Il y a ceux qui se sont indignés suite à la photo postée par Antoine Griezmann sur les réseaux sociaux — grimé en basketteur noir des Harlem Globetrotters — et les autres, qui ont crié à la victimisation. Sauf que, comme l’explique très justement Eric Fassin, professeur de sociologie, « être noir, ce n’est pas un travestissement, ce n’est pas pour rire ; c’est une condition, prise dans une histoire raciale. » Certes, Griezmann a voulu « rendre hommage » aux basketteurs qu’il aime. Louis-Georges Tin, président du CRAN, estime cependant que « l’ignorance est bien souvent à l’origine du racisme. »

Pelé, seul joueur noir de la Coupe du Monde 1958

Alors, parce qu’Antoine Griezmann est footballeur et qu’il semblait ignorer le caractère raciste du « blackface », il suffit de se replonger dans l’histoire du ballon rond pour comprendre pourquoi se grimer en noir est effectivement un acte plus qu’anodin. Certainement fan de Pelé, Griezmann devrait par exemple se souvenir que lorsqu’il gagna la Coupe du Monde en Suède en 1958, le Brésilien Pelé était « le seul joueur noir du Mondial. Il n’y en avait aucun en Scandinavie, ni en Europe, ni nulle part, se souvient-il. Ce que j’ai accompli dans le football a permis au Brésil, et au monde entier, de s’ouvrir aux Noirs. »

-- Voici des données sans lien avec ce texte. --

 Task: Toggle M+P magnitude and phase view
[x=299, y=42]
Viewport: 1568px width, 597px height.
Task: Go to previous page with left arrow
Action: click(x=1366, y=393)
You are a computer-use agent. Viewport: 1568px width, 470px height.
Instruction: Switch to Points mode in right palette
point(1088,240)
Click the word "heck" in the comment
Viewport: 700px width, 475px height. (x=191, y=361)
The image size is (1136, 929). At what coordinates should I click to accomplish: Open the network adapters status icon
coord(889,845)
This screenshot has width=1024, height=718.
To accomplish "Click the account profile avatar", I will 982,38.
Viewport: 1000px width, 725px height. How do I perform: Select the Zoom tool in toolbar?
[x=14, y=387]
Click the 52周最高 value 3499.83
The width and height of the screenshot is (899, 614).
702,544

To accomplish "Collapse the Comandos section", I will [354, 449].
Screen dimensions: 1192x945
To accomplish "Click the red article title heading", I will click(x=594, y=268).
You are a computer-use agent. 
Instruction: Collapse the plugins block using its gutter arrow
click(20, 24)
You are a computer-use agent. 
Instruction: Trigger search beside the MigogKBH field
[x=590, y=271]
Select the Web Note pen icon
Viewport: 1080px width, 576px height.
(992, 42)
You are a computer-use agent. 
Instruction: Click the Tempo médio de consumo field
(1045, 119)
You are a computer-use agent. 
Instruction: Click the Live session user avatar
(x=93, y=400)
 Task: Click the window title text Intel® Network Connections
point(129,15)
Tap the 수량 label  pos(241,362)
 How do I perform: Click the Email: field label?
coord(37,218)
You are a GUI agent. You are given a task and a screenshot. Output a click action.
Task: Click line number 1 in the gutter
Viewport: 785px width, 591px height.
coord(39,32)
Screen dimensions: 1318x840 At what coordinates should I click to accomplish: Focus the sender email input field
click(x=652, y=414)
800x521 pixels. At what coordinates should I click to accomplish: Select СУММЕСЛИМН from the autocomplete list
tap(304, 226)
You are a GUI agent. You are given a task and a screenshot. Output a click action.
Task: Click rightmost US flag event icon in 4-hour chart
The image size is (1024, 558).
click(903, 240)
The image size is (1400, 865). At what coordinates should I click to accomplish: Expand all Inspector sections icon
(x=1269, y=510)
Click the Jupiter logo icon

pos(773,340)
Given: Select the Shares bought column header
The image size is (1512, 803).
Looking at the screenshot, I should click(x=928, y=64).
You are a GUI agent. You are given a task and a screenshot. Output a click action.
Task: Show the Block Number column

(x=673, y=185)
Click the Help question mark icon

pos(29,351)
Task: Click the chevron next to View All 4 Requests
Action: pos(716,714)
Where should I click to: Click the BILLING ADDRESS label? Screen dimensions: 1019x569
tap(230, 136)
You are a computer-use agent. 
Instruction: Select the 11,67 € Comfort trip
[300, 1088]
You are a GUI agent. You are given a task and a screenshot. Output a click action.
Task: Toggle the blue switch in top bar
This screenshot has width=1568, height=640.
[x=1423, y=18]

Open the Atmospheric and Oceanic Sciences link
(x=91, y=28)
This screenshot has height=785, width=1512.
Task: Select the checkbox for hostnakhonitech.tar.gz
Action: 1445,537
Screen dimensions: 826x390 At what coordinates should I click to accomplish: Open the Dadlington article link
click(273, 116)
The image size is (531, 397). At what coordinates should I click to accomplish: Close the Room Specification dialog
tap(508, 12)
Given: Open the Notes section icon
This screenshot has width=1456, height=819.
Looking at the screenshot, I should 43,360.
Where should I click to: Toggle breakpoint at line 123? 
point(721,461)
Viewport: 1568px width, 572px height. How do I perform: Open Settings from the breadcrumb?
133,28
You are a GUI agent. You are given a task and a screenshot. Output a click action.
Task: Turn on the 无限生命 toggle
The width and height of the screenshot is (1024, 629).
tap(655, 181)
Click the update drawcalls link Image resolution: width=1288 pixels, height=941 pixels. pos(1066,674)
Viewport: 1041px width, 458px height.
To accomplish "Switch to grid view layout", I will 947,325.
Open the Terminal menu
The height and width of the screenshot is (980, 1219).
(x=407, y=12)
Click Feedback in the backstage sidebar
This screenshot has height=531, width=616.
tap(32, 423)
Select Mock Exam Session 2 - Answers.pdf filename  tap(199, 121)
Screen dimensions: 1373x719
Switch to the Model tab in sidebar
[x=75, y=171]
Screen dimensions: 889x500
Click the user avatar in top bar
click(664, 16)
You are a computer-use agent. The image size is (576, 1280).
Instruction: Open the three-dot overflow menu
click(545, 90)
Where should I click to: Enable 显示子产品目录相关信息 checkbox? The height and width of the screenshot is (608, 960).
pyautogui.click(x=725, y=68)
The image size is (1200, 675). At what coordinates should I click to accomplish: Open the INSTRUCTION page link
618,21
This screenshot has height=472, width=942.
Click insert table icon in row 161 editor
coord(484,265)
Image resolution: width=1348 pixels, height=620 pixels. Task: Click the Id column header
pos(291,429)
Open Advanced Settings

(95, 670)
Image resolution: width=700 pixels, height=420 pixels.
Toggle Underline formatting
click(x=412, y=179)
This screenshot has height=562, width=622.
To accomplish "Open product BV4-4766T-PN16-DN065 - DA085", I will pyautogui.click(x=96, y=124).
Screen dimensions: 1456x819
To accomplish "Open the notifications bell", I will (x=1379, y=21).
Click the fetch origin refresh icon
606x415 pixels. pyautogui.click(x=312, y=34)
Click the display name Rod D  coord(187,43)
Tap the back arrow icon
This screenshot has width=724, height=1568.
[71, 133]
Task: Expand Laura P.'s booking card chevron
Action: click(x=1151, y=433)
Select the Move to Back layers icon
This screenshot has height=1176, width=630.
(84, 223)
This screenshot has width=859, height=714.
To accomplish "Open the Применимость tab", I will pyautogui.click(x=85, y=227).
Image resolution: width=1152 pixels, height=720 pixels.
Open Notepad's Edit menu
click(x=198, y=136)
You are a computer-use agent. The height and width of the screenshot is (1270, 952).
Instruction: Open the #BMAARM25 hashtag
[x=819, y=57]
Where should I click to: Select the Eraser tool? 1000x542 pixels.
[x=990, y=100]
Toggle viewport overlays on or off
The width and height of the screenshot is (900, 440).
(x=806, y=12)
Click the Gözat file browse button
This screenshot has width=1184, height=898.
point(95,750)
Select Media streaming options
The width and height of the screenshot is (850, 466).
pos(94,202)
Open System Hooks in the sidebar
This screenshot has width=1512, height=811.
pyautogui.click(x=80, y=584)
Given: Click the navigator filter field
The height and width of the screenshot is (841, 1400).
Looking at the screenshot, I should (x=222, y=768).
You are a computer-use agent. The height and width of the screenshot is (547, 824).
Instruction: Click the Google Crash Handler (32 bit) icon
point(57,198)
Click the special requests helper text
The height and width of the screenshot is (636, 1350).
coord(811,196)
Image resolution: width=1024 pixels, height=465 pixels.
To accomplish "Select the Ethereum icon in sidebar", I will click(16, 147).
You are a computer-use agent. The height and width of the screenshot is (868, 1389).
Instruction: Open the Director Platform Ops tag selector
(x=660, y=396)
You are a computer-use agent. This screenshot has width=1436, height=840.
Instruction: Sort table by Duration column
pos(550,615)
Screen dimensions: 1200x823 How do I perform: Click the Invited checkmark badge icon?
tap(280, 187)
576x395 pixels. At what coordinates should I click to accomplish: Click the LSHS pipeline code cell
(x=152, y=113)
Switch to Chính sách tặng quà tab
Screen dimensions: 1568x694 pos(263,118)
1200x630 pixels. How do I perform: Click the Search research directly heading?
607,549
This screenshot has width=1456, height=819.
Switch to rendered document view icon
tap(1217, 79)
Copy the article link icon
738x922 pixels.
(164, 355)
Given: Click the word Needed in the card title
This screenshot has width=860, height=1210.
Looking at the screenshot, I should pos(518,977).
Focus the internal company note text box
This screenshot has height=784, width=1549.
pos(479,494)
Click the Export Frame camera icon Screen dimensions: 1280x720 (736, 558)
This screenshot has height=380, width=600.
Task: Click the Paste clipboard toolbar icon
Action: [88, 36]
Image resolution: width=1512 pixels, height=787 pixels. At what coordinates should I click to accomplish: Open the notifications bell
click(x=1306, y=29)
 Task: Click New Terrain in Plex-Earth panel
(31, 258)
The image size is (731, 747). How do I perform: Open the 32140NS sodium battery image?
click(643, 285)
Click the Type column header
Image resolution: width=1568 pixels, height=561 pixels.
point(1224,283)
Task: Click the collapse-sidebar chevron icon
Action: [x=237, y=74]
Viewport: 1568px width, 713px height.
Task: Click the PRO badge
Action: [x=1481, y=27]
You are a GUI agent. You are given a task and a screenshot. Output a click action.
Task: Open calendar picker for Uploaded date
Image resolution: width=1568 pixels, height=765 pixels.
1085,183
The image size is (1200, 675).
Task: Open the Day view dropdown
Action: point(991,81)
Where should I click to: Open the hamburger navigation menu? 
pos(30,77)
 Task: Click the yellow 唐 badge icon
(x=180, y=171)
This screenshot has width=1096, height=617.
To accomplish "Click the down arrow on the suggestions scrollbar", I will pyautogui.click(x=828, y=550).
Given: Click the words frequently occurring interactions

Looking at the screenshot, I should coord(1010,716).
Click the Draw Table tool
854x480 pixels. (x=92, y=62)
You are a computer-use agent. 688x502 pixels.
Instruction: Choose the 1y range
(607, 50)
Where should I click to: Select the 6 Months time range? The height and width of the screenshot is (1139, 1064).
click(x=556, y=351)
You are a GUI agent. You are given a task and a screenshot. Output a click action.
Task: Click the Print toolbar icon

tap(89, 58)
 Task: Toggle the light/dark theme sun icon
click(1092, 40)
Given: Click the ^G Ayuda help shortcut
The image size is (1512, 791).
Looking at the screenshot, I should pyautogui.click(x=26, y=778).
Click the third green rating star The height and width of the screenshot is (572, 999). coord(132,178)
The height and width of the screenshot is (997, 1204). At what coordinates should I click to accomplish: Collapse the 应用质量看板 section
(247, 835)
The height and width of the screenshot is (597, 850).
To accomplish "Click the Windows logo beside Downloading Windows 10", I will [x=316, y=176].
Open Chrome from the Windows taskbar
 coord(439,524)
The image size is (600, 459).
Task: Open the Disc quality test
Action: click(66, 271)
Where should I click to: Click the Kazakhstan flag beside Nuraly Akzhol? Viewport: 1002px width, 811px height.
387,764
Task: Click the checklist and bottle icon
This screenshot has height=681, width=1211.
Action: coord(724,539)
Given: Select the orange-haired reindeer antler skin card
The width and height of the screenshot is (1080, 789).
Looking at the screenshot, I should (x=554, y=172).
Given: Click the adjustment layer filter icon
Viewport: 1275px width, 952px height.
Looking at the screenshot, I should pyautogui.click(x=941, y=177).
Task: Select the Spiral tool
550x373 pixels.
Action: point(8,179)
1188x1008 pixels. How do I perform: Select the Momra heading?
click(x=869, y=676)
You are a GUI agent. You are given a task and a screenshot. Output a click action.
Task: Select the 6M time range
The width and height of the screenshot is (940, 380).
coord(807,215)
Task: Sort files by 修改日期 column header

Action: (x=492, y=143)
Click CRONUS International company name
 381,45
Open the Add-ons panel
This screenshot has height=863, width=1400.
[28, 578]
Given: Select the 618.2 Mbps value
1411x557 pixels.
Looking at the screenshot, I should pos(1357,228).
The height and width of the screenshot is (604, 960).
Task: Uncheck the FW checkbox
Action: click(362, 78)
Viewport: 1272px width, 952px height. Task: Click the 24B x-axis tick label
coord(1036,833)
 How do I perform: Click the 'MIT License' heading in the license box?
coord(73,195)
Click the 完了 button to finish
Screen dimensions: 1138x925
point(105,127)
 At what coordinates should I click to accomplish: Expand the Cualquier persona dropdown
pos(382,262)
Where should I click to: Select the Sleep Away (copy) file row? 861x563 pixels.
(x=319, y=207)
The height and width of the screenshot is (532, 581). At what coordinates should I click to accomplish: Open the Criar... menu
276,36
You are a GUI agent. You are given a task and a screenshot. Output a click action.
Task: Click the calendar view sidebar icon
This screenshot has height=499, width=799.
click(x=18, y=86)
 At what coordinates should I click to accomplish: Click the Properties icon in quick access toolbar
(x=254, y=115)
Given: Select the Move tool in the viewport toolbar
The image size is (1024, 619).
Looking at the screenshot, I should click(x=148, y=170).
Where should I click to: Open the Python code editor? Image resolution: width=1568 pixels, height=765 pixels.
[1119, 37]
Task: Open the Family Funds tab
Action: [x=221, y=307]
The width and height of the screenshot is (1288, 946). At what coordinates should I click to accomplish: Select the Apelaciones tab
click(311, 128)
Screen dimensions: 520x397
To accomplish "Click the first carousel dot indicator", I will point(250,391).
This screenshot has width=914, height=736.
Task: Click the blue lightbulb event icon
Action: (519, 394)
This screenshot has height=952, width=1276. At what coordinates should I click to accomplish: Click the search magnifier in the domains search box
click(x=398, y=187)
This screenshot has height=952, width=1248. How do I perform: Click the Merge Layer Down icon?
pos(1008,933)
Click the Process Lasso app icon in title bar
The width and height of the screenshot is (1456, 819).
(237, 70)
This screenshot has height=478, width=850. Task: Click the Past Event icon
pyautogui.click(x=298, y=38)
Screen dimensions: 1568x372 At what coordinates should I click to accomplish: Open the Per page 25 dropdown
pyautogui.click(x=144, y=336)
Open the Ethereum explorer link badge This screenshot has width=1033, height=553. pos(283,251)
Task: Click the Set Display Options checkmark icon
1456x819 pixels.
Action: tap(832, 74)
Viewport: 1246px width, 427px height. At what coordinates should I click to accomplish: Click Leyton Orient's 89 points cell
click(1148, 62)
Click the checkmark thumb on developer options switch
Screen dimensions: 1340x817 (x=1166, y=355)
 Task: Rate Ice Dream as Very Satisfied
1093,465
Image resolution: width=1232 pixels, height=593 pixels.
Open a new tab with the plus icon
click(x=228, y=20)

Quatre décennies plus tôt, la discrimination raciale faisait rage au Brésil. Le football était alors réservé aux aristocrates. Alors, lorsque Carlos Alberto, joueur métis de Rio, fut transféré au Fluminense, où n’évoluaient que des joueurs blancs, celui-ci décida de se badigeonner le visage de poudre de riz pour gagner sa place. Il espérait, en étant aussi blanc que les blancs, être aligné sur le terrain par son entraîneur. Sauf que, lorsqu’au cours d’un match, la sueur coula sur son front, les supporters virent la supercherie et, à chaque titularisation, Carlos Alberto fut moqué par des cris racistes de la part du public.

Poudre de riz et cheveux lissés

D’autres joueurs après lui ont eu recours à ce procédé, comme Arthur Friedenreich, brésilien lui aussi. Le joueur utilisa la poudre de riz pour se blanchir le visage et fut d’ailleurs le premier joueur non-blanc à intégrer la Seleçao. Friedenreich se lissait également les chevaux. Se grimer en noir rappelle donc aujourd’hui des épisodes douloureux d’une histoire encore très proche. Quoi qu’en disent ceux qui estiment qu’on ne peut plus rire de rien.